> STATED EXERCISE A
From the records, duplicate the lines beginning with the line containing "Accetta tutti (109, 2480)" and ending with the line containing "Internazionalizzazione delle Imprese", including both of those lines.

> DOCUMENT PASSAGE
^^^^^^^^^^^^^^^^

# vivbuilder.co.uk contact?



## splendid (Nov 12, 2007)

Hi there,

Has anyone been able to contact vivbuilder.co.uk recently? I ordered some glass runners from them off ebay over three weeks ago and they still have not arrived. I've emailed them three times in the last 2 weeks with no reply, and I cannot get hold of anyone when I phone, even tho a few time I have called and it's been engaged.

Any one have any idea of how to contact them? 

Edited so as not to offend.

Cheers.


----------



## morerepsthanazoo (Mar 11, 2007)

splendid said:


> Hi there,
> 
> Has anyone been able to contact vivbuilder.co.uk recently? I ordered some glass runners from them off ebay over three weeks ago and they still have not arrived. I've emailed them three times in the last 2 weeks with no reply, and I cannot get hold of anyone when I phone, even tho a few time I have called and it's been engaged.
> 
> ...


Have spoken to him this morning on the phone.

^^^^^^^^^^^^^^^^

> DATA FOR PROCESSING
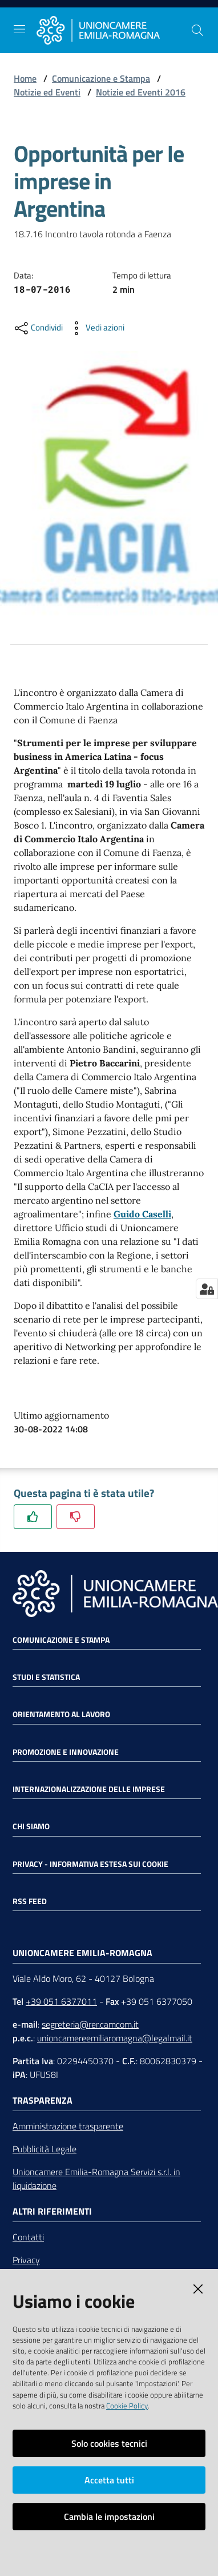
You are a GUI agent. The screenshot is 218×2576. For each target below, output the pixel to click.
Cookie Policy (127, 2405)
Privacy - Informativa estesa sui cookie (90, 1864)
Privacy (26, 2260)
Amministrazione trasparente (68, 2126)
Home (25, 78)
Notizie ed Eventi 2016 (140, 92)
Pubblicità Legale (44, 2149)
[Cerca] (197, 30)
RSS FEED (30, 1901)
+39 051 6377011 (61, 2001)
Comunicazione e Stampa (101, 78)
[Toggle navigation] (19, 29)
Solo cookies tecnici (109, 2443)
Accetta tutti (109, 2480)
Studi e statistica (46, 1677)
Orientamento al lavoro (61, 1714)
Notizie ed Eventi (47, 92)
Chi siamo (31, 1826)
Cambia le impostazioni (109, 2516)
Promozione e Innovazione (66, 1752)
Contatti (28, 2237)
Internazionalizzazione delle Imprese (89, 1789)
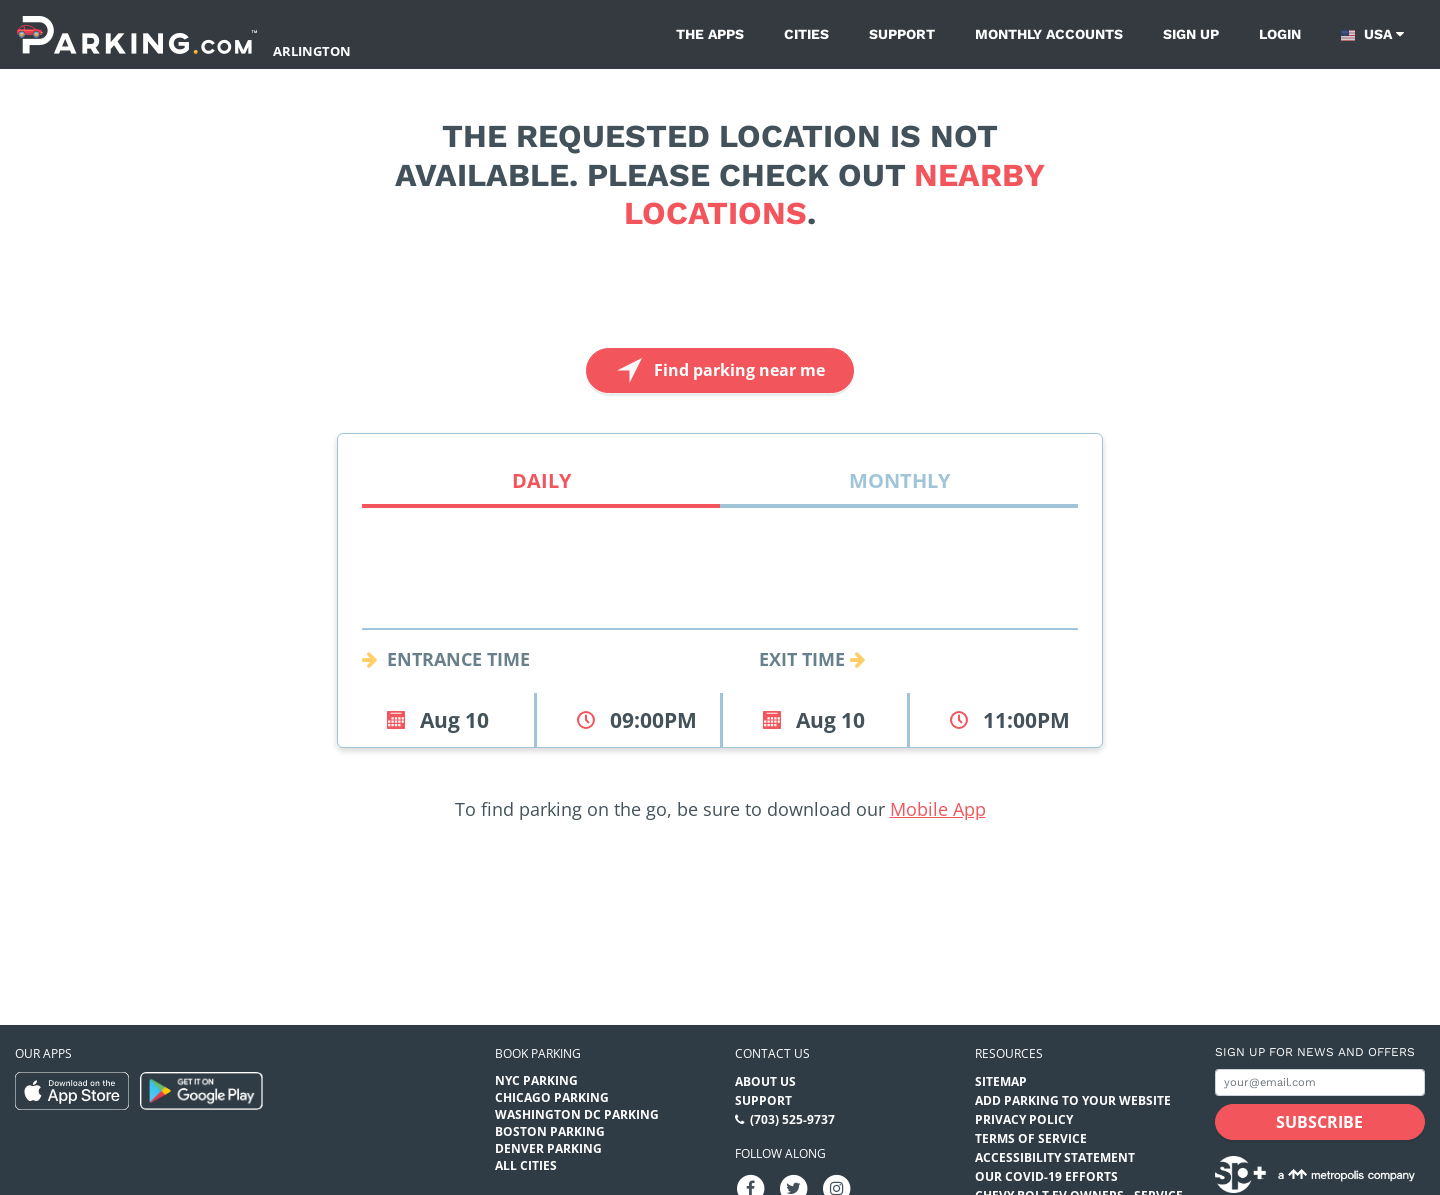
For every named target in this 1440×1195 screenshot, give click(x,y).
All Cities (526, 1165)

^^^^^^^^^^^^^^^^

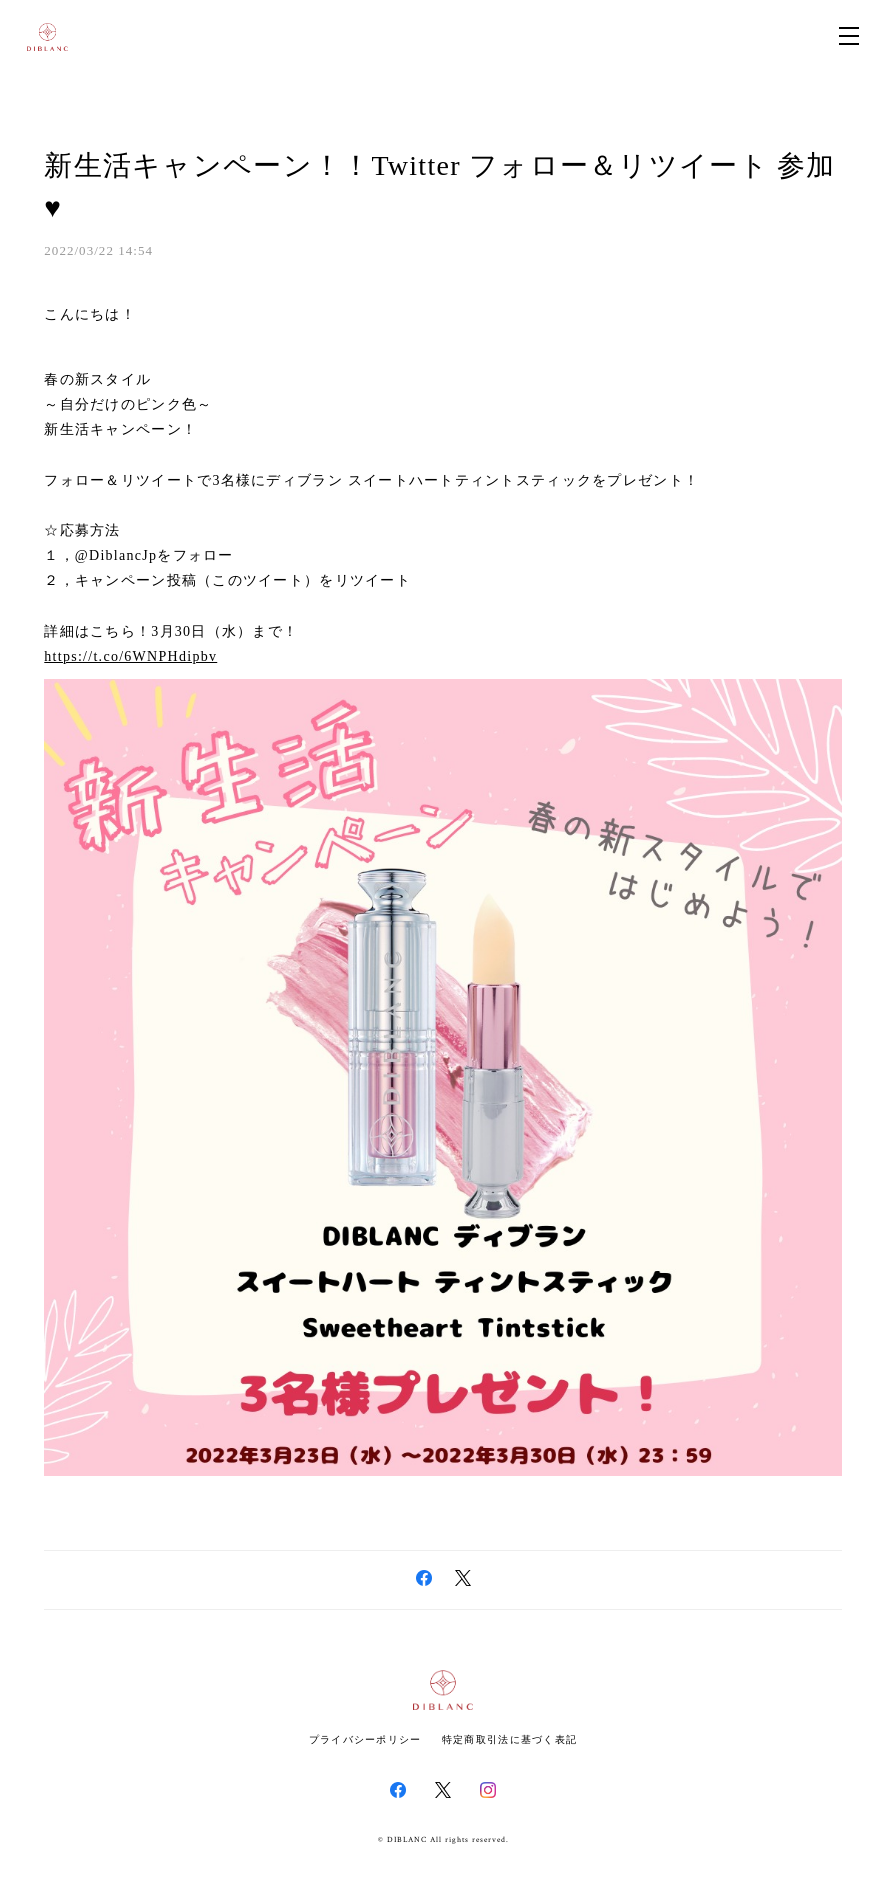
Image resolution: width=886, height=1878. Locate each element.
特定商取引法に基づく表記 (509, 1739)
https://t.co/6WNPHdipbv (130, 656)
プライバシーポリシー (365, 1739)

^^^^^^^^^^^^^^^^

> STATED EXERCISE B
In the opening post of the forum thread, condense the paragraph that begins "Has anyone been able to contact vivbuilder.co.uk recently?" into a short bulleted list that keeps its main facts.

> FINAL ANSWER A
Accetta tutti (109, 2480)
Studi e statistica (46, 1677)
Orientamento al lavoro (61, 1714)
Notizie ed Eventi (47, 92)
Chi siamo (31, 1826)
Cambia le impostazioni (109, 2516)
Promozione e Innovazione (66, 1752)
Contatti (28, 2237)
Internazionalizzazione delle Imprese (89, 1789)

> FINAL ANSWER B
- Has anyone reached vivbuilder.co.uk recently?
- Glass runners ordered from them through eBay more than three weeks ago have not arrived.
- Three emails sent over the last two weeks have gone unanswered.
- Phone calls reach no one, and on a few attempts the line was engaged.